Throughout his distinguished career, Bill has dedicated himself to structural innovation-- most notably in the design of tall buildings. In 1999, his next-generation, stayed-mast structural system for the proposed 7 South Dearborn, an unrealized 2,000 foot tall, 118-story tower built on only one acre, incorporated structural engineering advances that demonstrated how modern wind engineering and materials can be used to achieve slender towers of unprecedented height. Bill would later continue such innovation by developing the “buttressed-core” structural system for the Burj Khalifa, a system which, in conjunction with sophisticated wind engineering, makes it possible to construct skyscrapers of extreme elevation. The Burj Khalifa is the world’s tallest manmade structure and it exemplifies Baker’s belief that the exterior form of a high rise should be a direct expression of its structural framework; where, in the best instances, great structural and architectural collaboration results in situations where one cannot describe the structure without the architecture, and the architecture without its structure. Bill continues to push the boundaries of form and science with its neighbor, the twisting, 300m Infinity Tower, while his contributions to the Nanjing Greenland Financial Center (the seventh tallest building in the world) and the proposed Lotte Super Tower diagrid structure secure his international reputation as a structural innovator.

Closer to home, Baker has left his mark on Chicago by spearheading the structural design of the AT&T Corporate Center and the 92-story Trump International Hotel and Tower.

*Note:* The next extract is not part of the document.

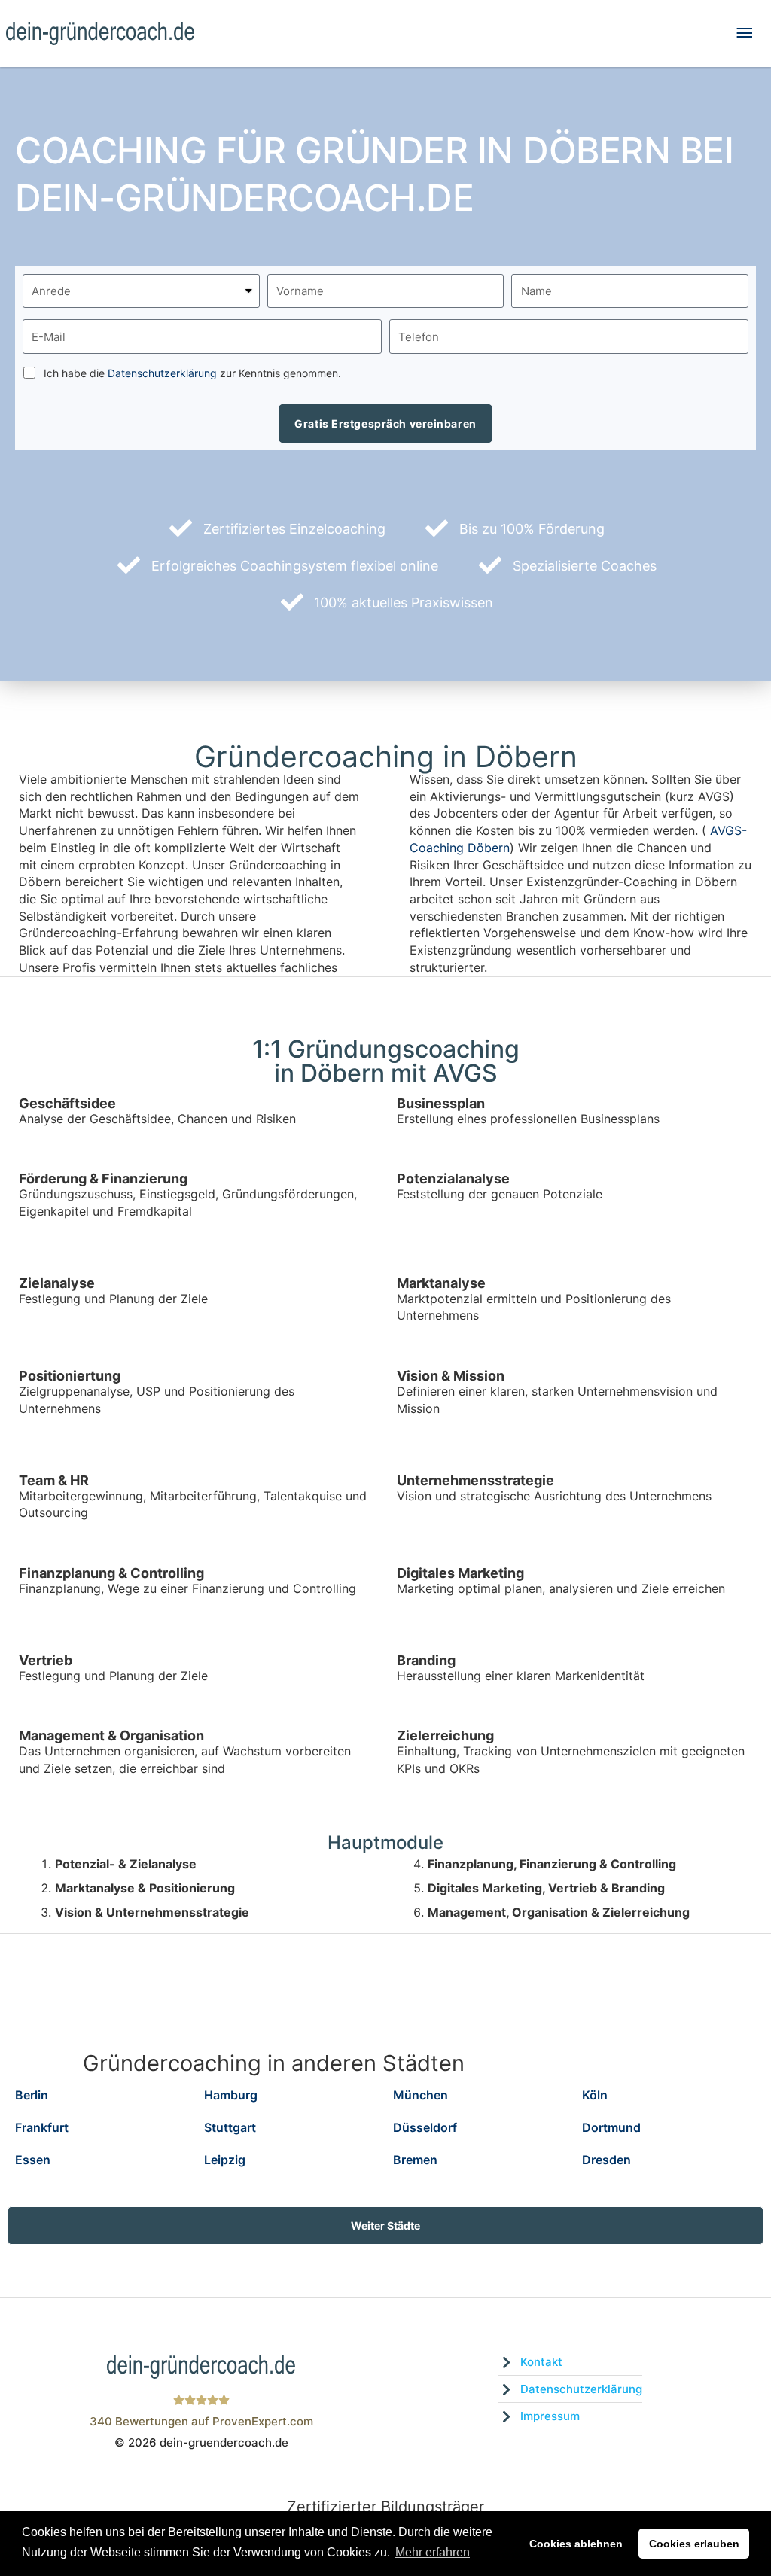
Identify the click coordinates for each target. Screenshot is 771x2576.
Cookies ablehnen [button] (576, 2544)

At 423m tall, Trump stands as the second tallest building in North America and is the second tallest concrete building in the world behind the Burj Khalfia. According to the Council on Tall Buildings and Urban Habitat (CTBUH), three of the four tallest buildings to top out in 2009 are credited to Baker: Burj Khalifa, Trump International Hotel and Tower, and Nanjing Greenland Financial Center.

In addition to working at SOM, Bill is committed to research and education. His knowledgeable expertise is frequently solicited by institutions of higher learning, as well as numerous professional organizations. Most notably, he was engaged by the U.S. Federal Government in the wake of the 9/11 terrorist attacks to assist in understanding the World Trade Center collapse. As a scholar, he is currently focused on developing progressive research regarding the structural topology of tall buildings based on optimization methods.

Bill is the 2010 recipient of the Gold Medal from the Institution of Structural Engineers (IStructE) and the 2009 recipient and first American to receive the Fritz Leonhardt Preis (Germany). In 2008, the CTBUH awarded him with the Fazlur Rahman Khan medal. Bill is a Fellow of both the American Society of Civil Engineers (ASCE) and the IStructE. He is also on the Specifications Committee of the American Institute of Steel Construction (AISC) and frequently lectures on a variety of structural engineering topics within the U.S. and abroad.